Re: agenda for todays QA meeting

Chris Murphy <lists@xxxxxxxxxxxxxxxxx> · Tue, 21 Jul 2020 16:06:58 -0600

On Tue, Jul 21, 2020 at 3:36 PM pmkellly@xxxxxxxxxxxx
<pmkellly@xxxxxxxxxxxx> wrote:
>
>
>
> On 7/21/20 13:11, Chris Murphy wrote:
> >
> > Yeah, lossy algorithms are common in imaging. There are many kinds
> > that unquestionably do not produce identical encoding to the original
> > once decompressed. The algorithms being used by Btrfs are all lossless
> > compression, and in fact those are also commonly used in imaging: LZO
> > and ZLIB (ZIP, i.e. deflate) - and in that case you can compress and
> > decompress images unlimited times and always get back identical RGB
> > encodings to the original. Short of memory or other hardware error.
> >
>
> At the risk of sounding skeptical,  I've heard that word "lossless"
> applied to lots of algorithms and devices that I didn't think was an
> appropriate usage. As an approximate example, when we were doing that
> testing we were hoping to find something in the neighborhood of 10-6
> probability of a single byte error in a certain structure / size file
> when exercised a certain number of times. Sorry for being so vague. Is
> there any statistical data on these algorithms that is publicly
> available? The only ones I've ever seen (not a large population since
> I've been a compression avoid-er) that approach lossless don't compress
> much and only take out strings of the same byte value.

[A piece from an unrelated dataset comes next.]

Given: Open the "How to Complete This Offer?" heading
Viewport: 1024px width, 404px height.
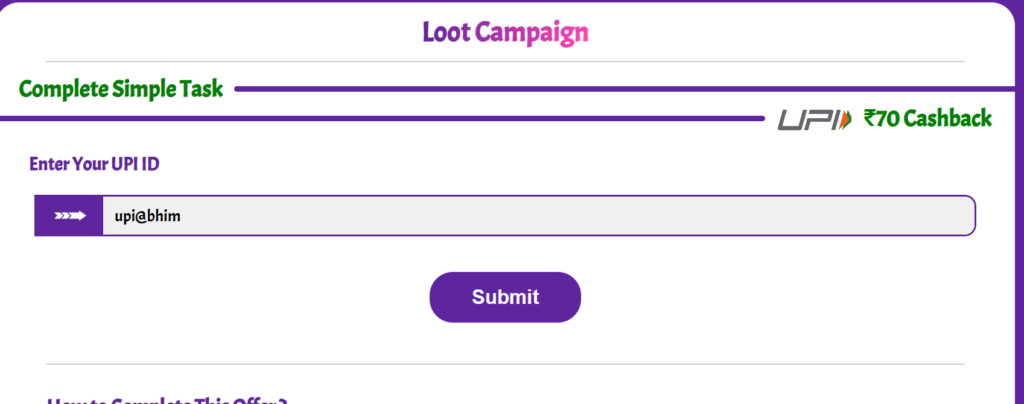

A very simple example is run length encoding.
https://en.wikipedia.org/wiki/Run-length_encoding

That is variable depending on the source, but quite a lot of human
produced material has a metric F ton of zeros in it, so it turns out
we get a lot of compressibility. This is used by the current zram
default algorithm, as well as lzo which handles the more complex data.
This is typically a 3 to 1 upwards of 4 to 1 compression ratio in my
testing, with a conservative 2 to 1 stated in the proposal.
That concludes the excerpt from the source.